The entire database can be downloaded in a zipped package of ASCII files. In order to follow along in a hands-on manner with the rest of this article / tutorial, you will want to download the zip file and extract the files to /tmp (or equivalent). Drill has a workspace named tmp which references the systems respected temporary folder. When unzipping the files, ensure they are extracted into a folder named sr27asc. All of the commands below reference the tmp workspace and that folder name (e.g. /tmp/sr27asc).

Starting and Configuring Drill to Handle the NNDB
To start your Drill instance you can use either of these two command lines:

  1. sqlline -u jdbc:drill:zk=local
  2. drill-embedded # this is just a short cut for the previous line

First and foremost, it will be important for you to know that you can configure Drill via the web interface. The Drill configuration can be accessed at http://localhost:8047/ after you start your Drill instance.

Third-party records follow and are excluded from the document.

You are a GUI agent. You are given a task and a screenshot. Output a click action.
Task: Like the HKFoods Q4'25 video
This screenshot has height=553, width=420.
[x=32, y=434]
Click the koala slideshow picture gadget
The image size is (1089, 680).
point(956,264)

The NNDB uses characters that most people don’t use for delimited file formats. The fields are separated by carets (^) and text fields are surrounded by tildes (~). Because of this we need to add a little bit of configuration to enable Drill to properly read / parse these files. Paste this file format definition to the formats section of the dfs storage definition which can be found in Drill’s web interface under the storage menu option:

   "nndb": {
   "type": "text",
   "extensions": [ "txt" ],
   "quote": "~",
   "escape": "~",
   "delimiter": "^"
   },

 

Next, let’s convert these tables into Parquet format to simplify the queries. As we do that, we can also add a workspace definition that has parquet as a default format and allows tables to be created. Workspaces are abbreviations are a way to access files or tables. Paste the definition below into the workspaces section of your dfs storage definition. Make sure that you change the location parameter to the directory where you want to store your tables.

   "nndb": {
   "location": "/opt/drill/nndb",
   "writable": true,
   "storageformat": "parquet"
   },

 

Creating Tables from Delimited Files
For Drill, delimited files are really just tables. They contain rows of data in a columnar form. Delimited files are very simple, but definitely not the most efficient format if you are going to be querying large volumes of data regularly. Delimited files can work great, but if size or speed ever become a concern you will be quickly be looking for alternative storage formats. For this use case, we are going to convert all of the delimited files to Parquet format with Drill.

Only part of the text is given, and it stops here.